With national elections coming up in 2024, this does not bode well, especially for the governing party.

The findings follow on from an Independent Electoral Commission (IEC) survey on attitudes towards electoral democracy, which was released in September 2022. Those findings, in turn, echoed those of non-profit organisation Freedom House of a consecutive year-on-year decline, over the past 16 years, in the numbers of countries that have remained democratic versus those that have shown some elements of reversal.

“There has been growing debate about both the quality as well as the performance of democracy across countries,” said researcher Dr Ben Roberts, introducing the IEC survey results. “There’s also been evidence of mounting public discontent and its particular bearing on different aspects. of political legitimacy, as well as political behaviour.”

In the last handful of years, Roberts said, there is increasing evidence of deterioration in both democratic norms and institutions, coupled with the rise of authoritarian tendencies in certain parts of the world.

South Africa, as shown in the Afrobarometer survey, is experiencing the same trend. Respondents are not happy with the benefits of democracy as they experience it. Seven in 10 (70%) of respondents are dissatisfied with the way democracy works in the country, while 25% say they are fairly or very satisfied.

In terms of the quality of South Africa’s democracy, only 33% of citizens consider South Africa “a full democracy” (11%) or “a democracy with minor problems” (22%).

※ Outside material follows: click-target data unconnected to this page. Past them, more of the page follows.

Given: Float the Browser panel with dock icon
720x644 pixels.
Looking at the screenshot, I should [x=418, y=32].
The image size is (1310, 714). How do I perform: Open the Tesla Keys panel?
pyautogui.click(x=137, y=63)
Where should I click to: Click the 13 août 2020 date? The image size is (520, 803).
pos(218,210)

In contrast, fully 63% say the country is “a democracy with major problems” (49%) or is “not a democracy” (14%).

A fully functioning democracy, according to the European Center for Populism Studies, is one where “civil liberties and fundamental political freedoms are not only respected but also reinforced by a political culture conducive to the thriving of democratic principles. These nations have a valid system of governmental checks and balances, an independent judiciary whose decisions are enforced, governments that function adequately, and diverse and independent media.”

Fully democratic nations have only limited problems in democratic functioning.

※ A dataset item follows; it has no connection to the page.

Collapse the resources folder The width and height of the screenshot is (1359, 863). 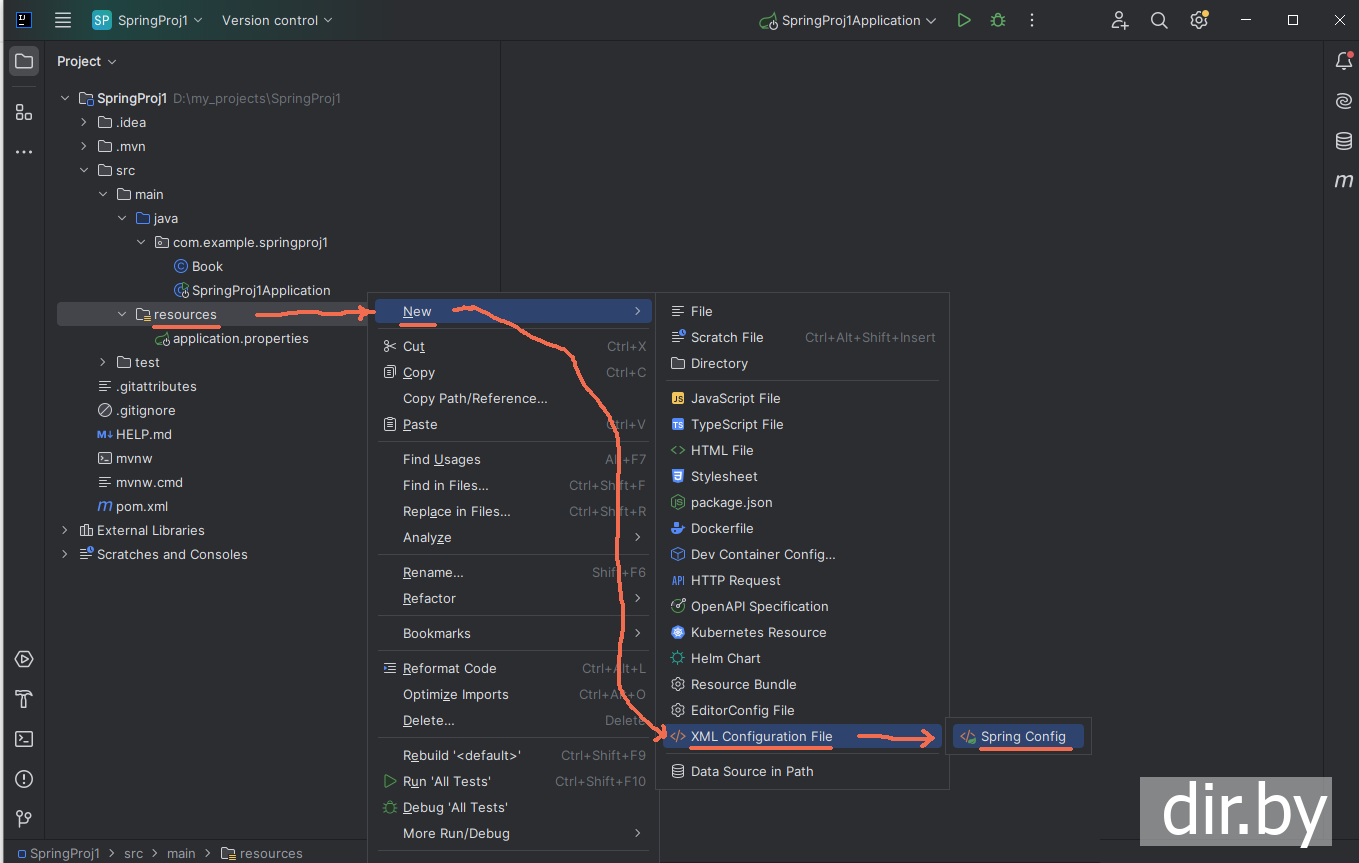[122, 314]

This is not the respondents’ view of South Africa.

Political party? What political party?

A minority of respondents – only 37% – admit to feeling close to any political party. The remaining 67% do not feel close to any of the parties represented on our political landscape. Among the minority who do identify with a political party, slightly more than half (52%) say they feel close to the African National Congress (ANC), 17% say the Democratic Alliance (DA), 12% the Economic Freedom Fighters (EFF), and 7% the Inkatha Freedom Party (IFP).

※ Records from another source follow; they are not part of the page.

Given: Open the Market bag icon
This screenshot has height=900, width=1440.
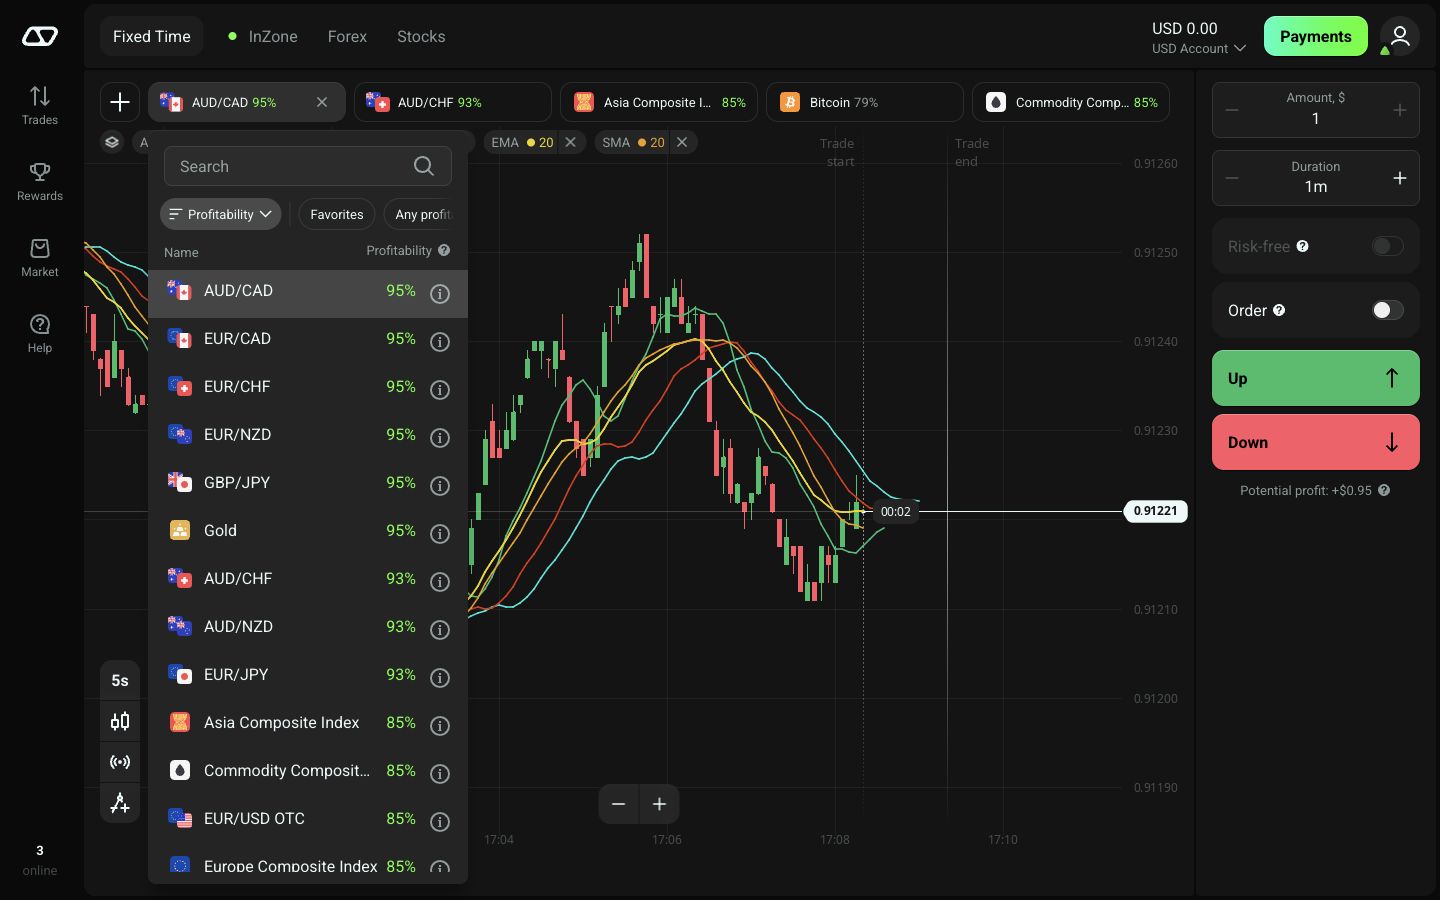Looking at the screenshot, I should pos(40,257).
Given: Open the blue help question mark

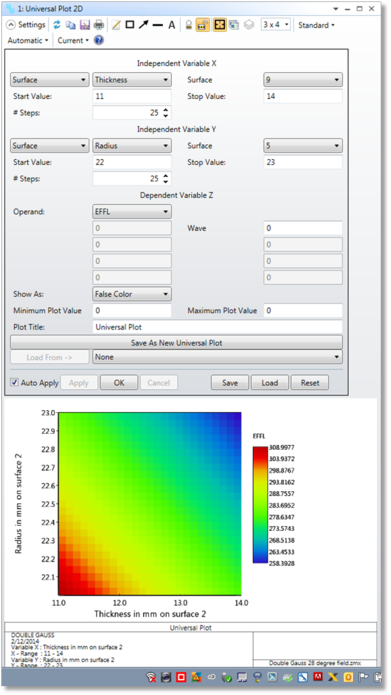Looking at the screenshot, I should click(x=99, y=40).
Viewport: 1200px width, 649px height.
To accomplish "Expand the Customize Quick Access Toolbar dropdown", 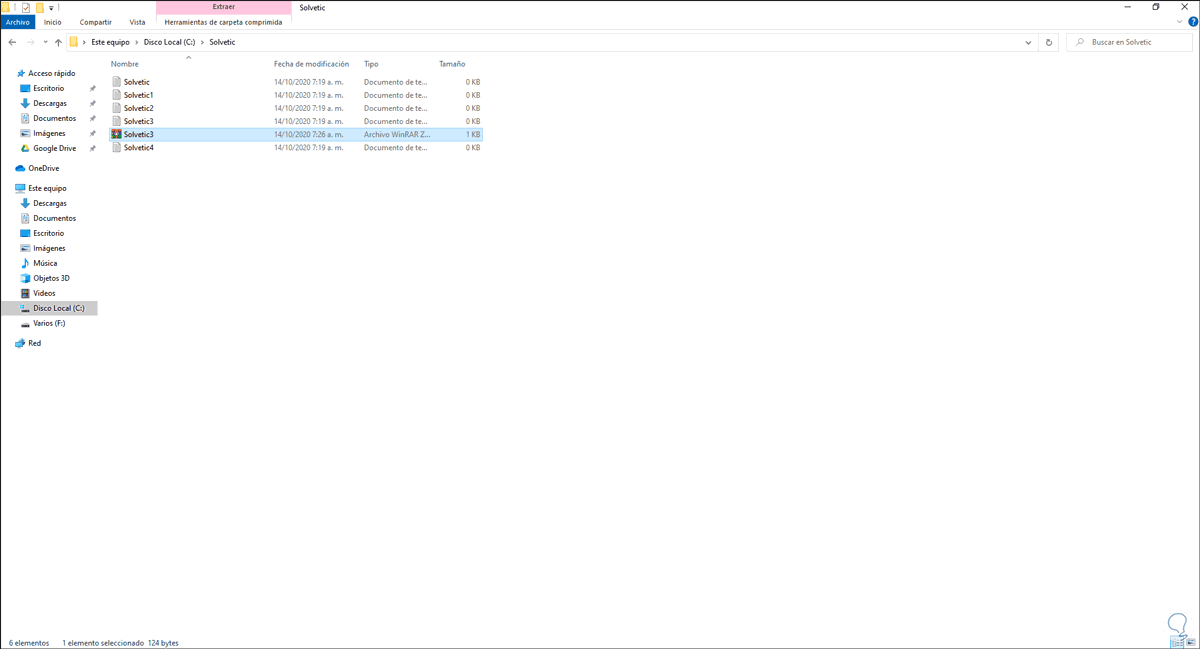I will (x=50, y=7).
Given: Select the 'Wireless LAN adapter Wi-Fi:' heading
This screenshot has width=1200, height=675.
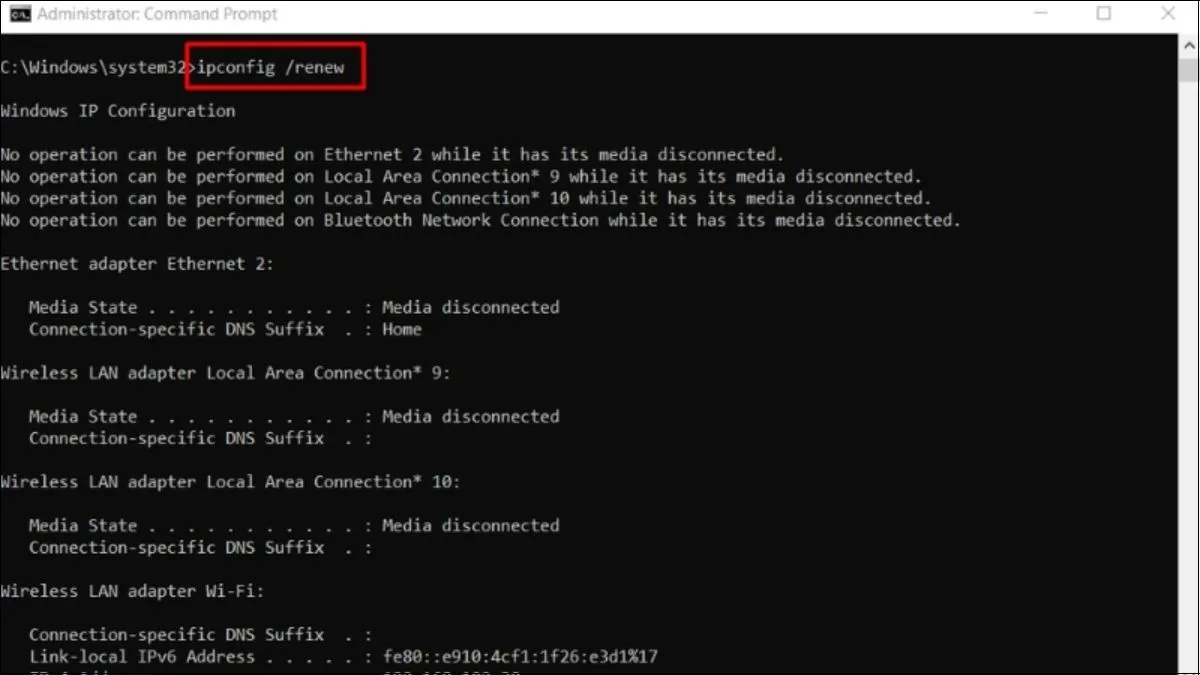Looking at the screenshot, I should (x=132, y=591).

In a hypothetical election, 32% of respondents indicate they would vote for the ANC, 12% for the DA, and 11% for the EFF. But 38% were not sold on the idea of voting at all or did not disclose their voting intention – 14% say they would not vote, 9 % say they don’t know how they would vote, and 15% refuse to say how they would vote. 

These sentiments may be influenced by South Africans’ greatest worry – unemployment – and the inability of government to urgently address it. More than half of respondents (52%) named this as one of their three priorities. The other priorities are crime/security (38%), electricity (32%), water supply (21%), and corruption (19%).

So dire is the situation that 46% of respondents say they would be very willing to forgo elections, and 26% say they would be willing to do the same. They were responding to the question: “If a non-elected government or leader could impose law and order, and deliver houses and jobs, how willing or unwilling would you be to give up regular elections and live under such a government?”